ITM Nuggets: SPUFI - Use Case 1: How to retrieve LIVE information on situations/events via CLI
MarkLeftwich 270000DTK4 Comments (6) Visits (11828)
On the second installment of the SPUFI series, we look at our first "use case". This blog will show you how to extract key information via the command line from your TEMS relating to events/situations that have fired in your ITM infrastructure. This can be used to health check, sanity check and recheck all key areas of event management. This is a very powerful way to obtain great information from your TEMS
If you missed part one on how to use the tool here is a quick link: --->
The goal is to be able to pull information on which situations have fired (event raised), been acknowledged, or closed from across the entire monitoring infrastructure straight from the HUB TEMS itself. There are many reasons why you would use this method, here are a few:
· You can sanity check the events you see in your TEPS GUI are the same as what the ITM infrastructure sees
· You can make sure all RTEMS are sending events, as you can see the TEMS (throughnode).

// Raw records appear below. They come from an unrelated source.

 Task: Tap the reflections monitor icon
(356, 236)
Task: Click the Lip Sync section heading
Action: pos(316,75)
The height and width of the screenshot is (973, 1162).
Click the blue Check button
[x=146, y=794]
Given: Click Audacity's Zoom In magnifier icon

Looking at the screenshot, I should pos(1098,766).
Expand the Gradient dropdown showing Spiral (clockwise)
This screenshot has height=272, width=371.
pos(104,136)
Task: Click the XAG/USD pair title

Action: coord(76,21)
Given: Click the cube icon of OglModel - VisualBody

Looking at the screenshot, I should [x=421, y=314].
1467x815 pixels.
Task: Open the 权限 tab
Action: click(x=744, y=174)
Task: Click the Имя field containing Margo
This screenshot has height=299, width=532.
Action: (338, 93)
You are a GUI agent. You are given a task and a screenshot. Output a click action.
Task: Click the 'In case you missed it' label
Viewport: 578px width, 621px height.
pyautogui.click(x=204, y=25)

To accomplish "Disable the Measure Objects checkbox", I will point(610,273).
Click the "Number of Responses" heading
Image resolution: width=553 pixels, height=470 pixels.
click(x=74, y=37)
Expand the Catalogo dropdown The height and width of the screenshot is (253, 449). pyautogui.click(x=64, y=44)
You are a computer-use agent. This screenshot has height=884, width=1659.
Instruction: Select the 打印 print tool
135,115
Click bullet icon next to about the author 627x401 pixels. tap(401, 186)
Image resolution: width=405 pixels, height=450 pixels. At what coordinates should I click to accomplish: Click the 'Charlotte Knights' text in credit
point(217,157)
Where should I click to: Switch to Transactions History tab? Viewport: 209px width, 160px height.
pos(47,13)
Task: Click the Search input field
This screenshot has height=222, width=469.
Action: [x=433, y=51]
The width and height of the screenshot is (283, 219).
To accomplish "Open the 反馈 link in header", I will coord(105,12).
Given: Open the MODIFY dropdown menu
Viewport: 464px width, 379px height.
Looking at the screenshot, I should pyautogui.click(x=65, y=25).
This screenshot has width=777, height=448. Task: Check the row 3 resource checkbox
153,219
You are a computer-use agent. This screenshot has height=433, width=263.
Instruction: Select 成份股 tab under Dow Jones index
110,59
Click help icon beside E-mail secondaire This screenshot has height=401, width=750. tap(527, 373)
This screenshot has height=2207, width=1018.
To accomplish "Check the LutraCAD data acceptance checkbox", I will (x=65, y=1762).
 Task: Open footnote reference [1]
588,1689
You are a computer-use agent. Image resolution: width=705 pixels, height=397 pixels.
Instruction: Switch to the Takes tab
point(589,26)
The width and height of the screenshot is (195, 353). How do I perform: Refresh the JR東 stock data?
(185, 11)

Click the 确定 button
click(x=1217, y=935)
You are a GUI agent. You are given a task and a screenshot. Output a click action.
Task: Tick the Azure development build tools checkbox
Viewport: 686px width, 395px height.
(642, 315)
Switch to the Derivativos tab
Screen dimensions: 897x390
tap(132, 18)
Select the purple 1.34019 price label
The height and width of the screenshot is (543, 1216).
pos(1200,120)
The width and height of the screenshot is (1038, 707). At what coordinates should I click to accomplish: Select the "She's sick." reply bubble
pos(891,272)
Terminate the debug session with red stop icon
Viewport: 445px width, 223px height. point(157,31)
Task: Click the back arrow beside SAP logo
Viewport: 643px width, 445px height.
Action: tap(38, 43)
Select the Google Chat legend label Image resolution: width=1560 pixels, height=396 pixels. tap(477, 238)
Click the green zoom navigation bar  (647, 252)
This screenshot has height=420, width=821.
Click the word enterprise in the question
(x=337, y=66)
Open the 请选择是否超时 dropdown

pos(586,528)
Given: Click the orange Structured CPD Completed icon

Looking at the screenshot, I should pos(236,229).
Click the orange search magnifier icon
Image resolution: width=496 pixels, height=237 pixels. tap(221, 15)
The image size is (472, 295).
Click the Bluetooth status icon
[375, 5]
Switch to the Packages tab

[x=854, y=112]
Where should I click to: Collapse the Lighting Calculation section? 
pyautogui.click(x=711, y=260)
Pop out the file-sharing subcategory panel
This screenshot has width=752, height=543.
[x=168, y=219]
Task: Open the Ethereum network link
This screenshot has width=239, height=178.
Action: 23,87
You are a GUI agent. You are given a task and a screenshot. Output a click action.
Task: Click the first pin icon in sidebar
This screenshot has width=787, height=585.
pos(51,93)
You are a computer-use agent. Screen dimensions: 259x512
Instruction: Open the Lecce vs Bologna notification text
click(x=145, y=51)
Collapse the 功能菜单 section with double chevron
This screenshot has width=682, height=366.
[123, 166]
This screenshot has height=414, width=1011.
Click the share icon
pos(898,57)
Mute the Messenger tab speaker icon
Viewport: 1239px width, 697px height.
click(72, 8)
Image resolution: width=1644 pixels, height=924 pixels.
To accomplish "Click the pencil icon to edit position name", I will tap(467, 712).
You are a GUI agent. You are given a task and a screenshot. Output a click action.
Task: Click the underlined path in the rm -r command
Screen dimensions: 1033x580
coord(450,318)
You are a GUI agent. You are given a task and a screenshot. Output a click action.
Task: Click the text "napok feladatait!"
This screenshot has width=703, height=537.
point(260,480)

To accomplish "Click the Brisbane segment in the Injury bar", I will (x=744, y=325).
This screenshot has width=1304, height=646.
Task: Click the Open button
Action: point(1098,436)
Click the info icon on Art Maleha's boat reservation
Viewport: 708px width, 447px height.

· You can also check if acknowledgements are being received by the TEMS (that were sent from Omnibus or TEC)
· You can fire test events from an agent and track it through the RTEMS, to the HUB and check it appears in the TEP GUI (situation events console)
Today we will be using the KDSTSNS tool with some SQL to query the situation status table on the HUB TEMS, specifically the ISITSTSH table. As in the first blog of the series explained how to query the TEMS, the below information explains how to interpret the output of the SQL, so you can utilise the information for you own means. I will start by breaking down what each column means in the table we are querying and they go through a basic example of how the TEMS processes events. This will give you the basics to go away and try it for yourself!
Each of the rows in the below table represents is a column in the ISITSTSH table on the TEMS and its meaning. You will need to query this table on the TEMS using SQL provided to retrieve the required data.
The key to understanding the output is the Deltastat column, it will have a single letter in it and this shows you the status of that event/situation.
Now you know how to read the data, you need to understand the processing of the TEMS
1) Condition is met on an agents and an event is fired. A "Y" record appears in the DELTASTAT column to show the event as raised
2) An operator will then acknowledge the event. This will place a second row in the table with an "A" next to it.
From the output below, you can see an event has been raised "Y" and that it has been acknowledge "A" for the same endpoint. The agent name, throughnode (TEMS agent reports directly to) and the situation name all have the same value. As these values are all the same, you can tell the raised "Y" and acknowledge "A" event came from the same agent which was connected to the same TEMS (HUB_CANTONA).
If the situation is no longer true (either the condition returns below the threshold set in the situation for a sampled situation, or an operator closed the event for a pure situation), then all rows matching the same criteria for that particular situation are removed and replaced with a "N" reset/closed row. You will never see a "Y" or an "A" row if an "N" row is present, as it clears and resets that situation ready for when the situation fires again.
When you query your own TEMS tables, use the information above to guide you. You can use it to check which situations/events have been raised, acknowledged or closed.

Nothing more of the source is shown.